U vindt deze pagina leuk
Ik heb me er wel eens over verwonderd dat mijn lichaam geen waarschuwingssignalen uitzendt als er iets niet in orde is. Zo kon ik het maar nauwelijks geloven toen de arts diabetes constateerde; ik had er niets van gevoeld. En toen er in mijn dikke darm
(goedaardige) poliepen gevonden (en succesvol verwijderd) werden, merkte ik daar niets van. Maar vanmiddag kreeg ik om kwart voor vier een aanval van diarree en om kwart over vier nog een en dat waren duidelijk waarschuwingen van het lichaam: ‘Sorry,
jongeman, maar nu heb je echt te weinig geslapen – je lichaam heeft rust nodig’. Lekker geslapen van kwart voor vier tot kwart over vier, van kwart over vier tot kwart over vijf en van kwart voor zeven tot acht uur en nu ben ik weer kiplekker,
gelukkig.
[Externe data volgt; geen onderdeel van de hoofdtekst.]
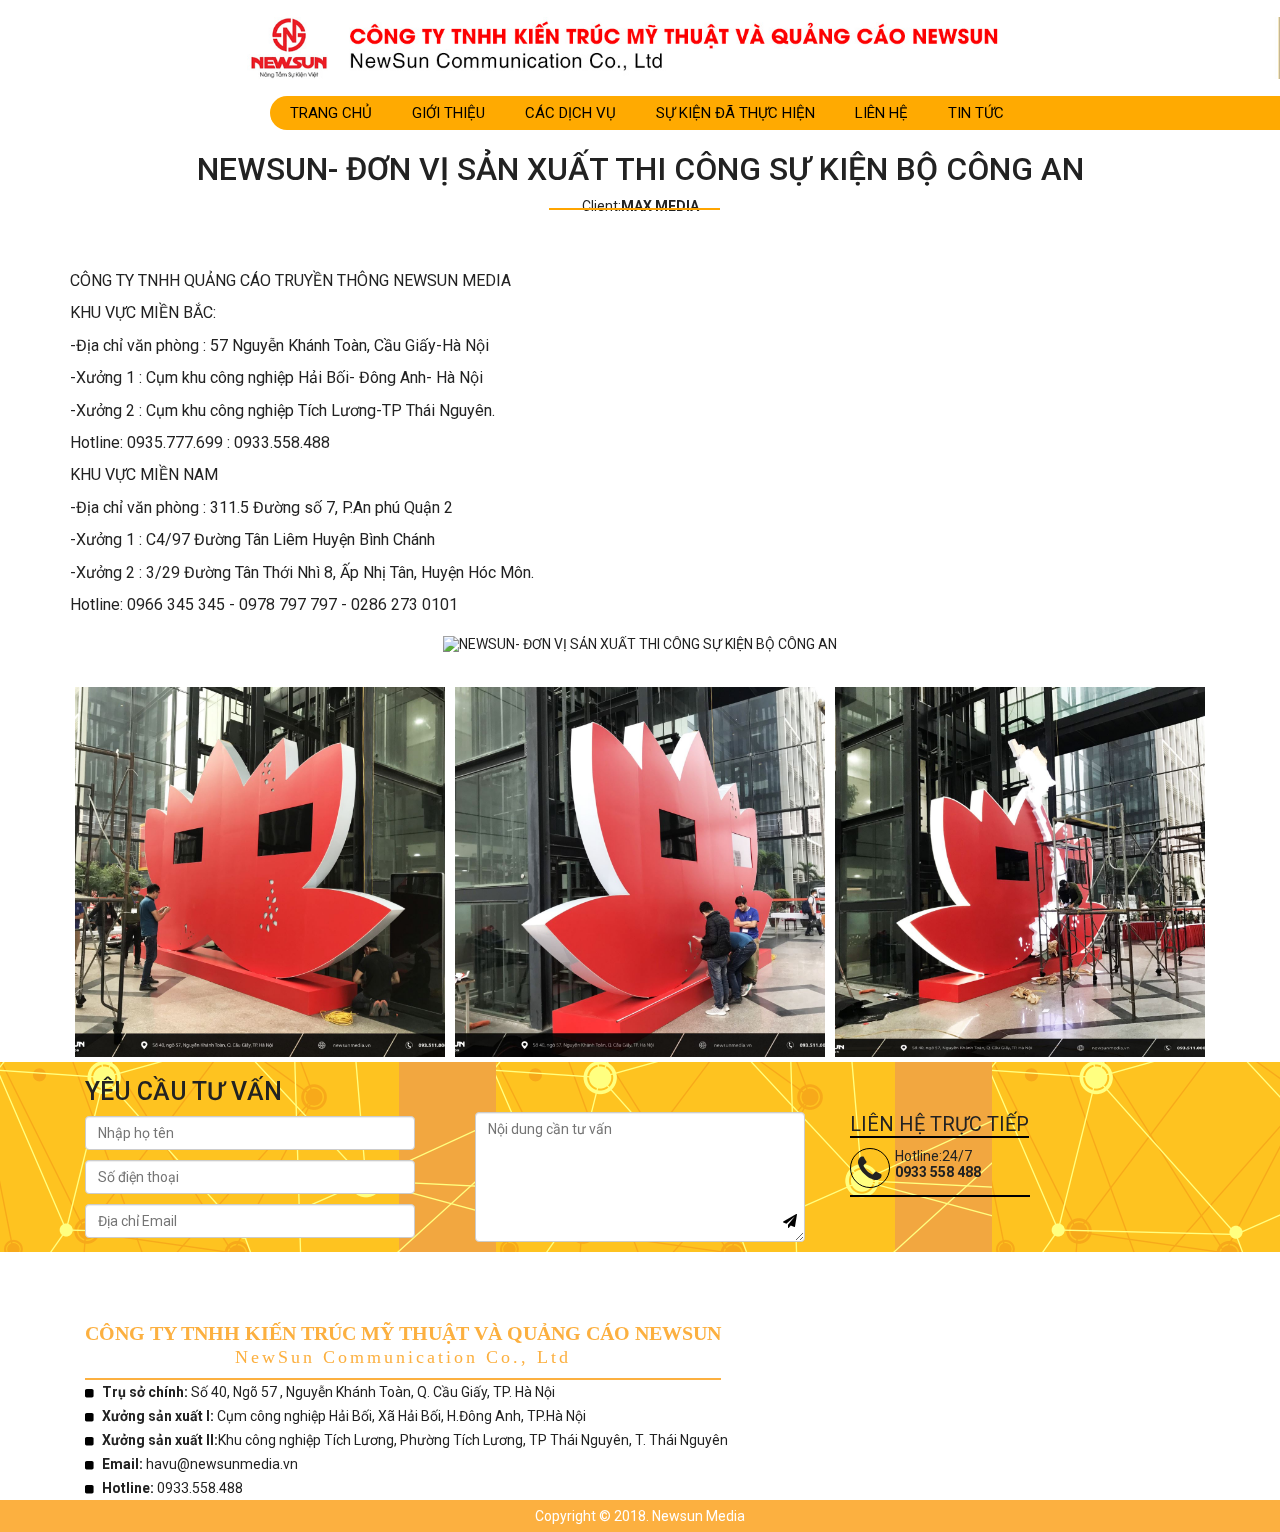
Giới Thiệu (448, 113)
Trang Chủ (331, 113)
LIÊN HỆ (881, 113)
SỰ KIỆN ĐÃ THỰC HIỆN (735, 113)
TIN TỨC (976, 113)
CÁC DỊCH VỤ (570, 113)
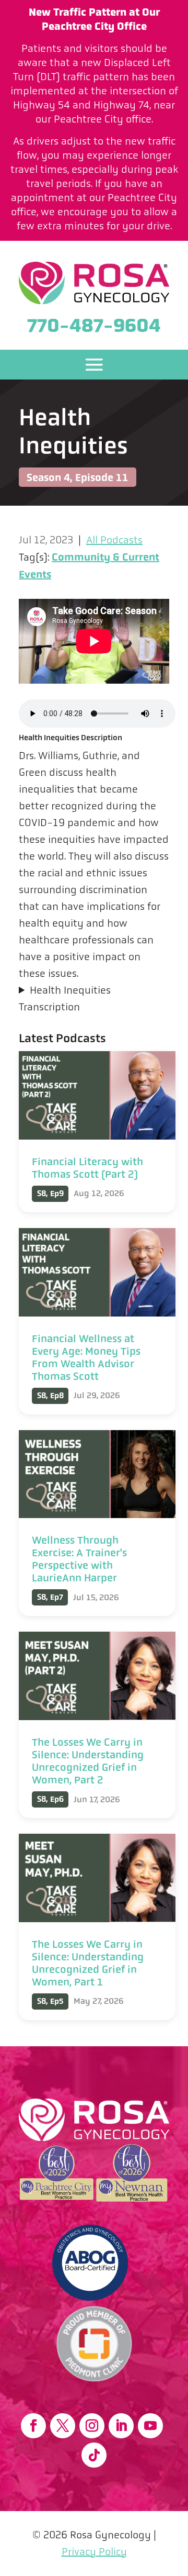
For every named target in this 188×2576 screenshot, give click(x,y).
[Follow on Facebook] (33, 2425)
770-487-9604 (94, 325)
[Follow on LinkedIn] (121, 2425)
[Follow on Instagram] (91, 2425)
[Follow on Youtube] (150, 2425)
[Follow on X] (62, 2425)
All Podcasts (114, 540)
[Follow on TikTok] (94, 2455)
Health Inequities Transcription (65, 998)
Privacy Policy (94, 2551)
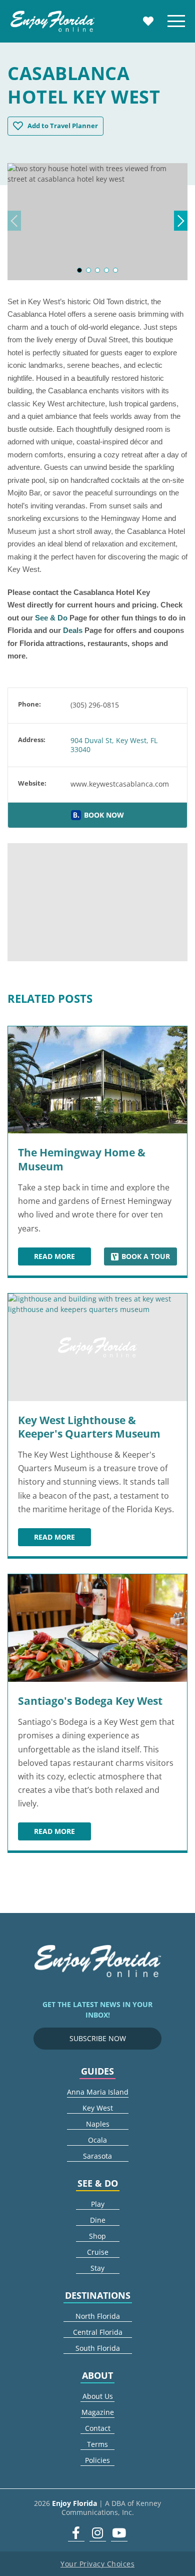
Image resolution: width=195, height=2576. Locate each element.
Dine (98, 2220)
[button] (79, 270)
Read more (62, 1257)
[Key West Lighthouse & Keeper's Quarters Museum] (97, 1347)
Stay (97, 2268)
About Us (97, 2396)
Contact (97, 2428)
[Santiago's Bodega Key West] (97, 1628)
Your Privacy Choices (97, 2563)
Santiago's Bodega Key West (90, 1701)
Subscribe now (98, 2038)
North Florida (98, 2316)
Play (97, 2204)
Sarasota (97, 2156)
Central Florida (97, 2332)
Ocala (97, 2140)
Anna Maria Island (97, 2092)
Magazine (98, 2412)
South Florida (98, 2348)
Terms (97, 2444)
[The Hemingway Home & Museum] (97, 1080)
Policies (97, 2460)
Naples (98, 2124)
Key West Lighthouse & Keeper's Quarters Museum (89, 1427)
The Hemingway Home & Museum (82, 1159)
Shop (97, 2236)
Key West (97, 2108)
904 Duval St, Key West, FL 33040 (114, 745)
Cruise (97, 2252)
Wel even ORS geslikt en een pilletje tegen de diarree voor de zekerheid, maar dat was het dan ook. Vandaag verder een rustige dag. Vanmorgen het Heilig Avondmaal gevierd en gepreekt. De viering was natuurlijk anders, maar toch ook hetzelfde.
De kerkenraad kwam voor in de kerk zitten met het gezicht naar de gemeente; de kinderen kwamen in twee banken links van de Avondmaalstafel te zitten om het goed te kunnen zien, en de mannen (rechts) en de vrouwen (links) kwamen meer naar voren. Er werd geen
brood gebroken, maar kleine tortilla's (ze heten hier ‘roti’) werden in stukjes gescheurd. Er werd ook geen wijn gegoten in een beker, maar een soort lemonade werd rondgedeeld in minuscule plastic cupjes. Er werd geen formulier gelezen, maar de
predikant gaf toelichting, las Schriftgedeelten en verschillende ouderlingen gingen voor in gebed. Ik werd ook gevraagd te bidden, maar dat heb ik niet gedaan – ik weet niet welke plaats zo’n gebed inneemt in het geheel (Uitnodiging? Zelfbeproeving?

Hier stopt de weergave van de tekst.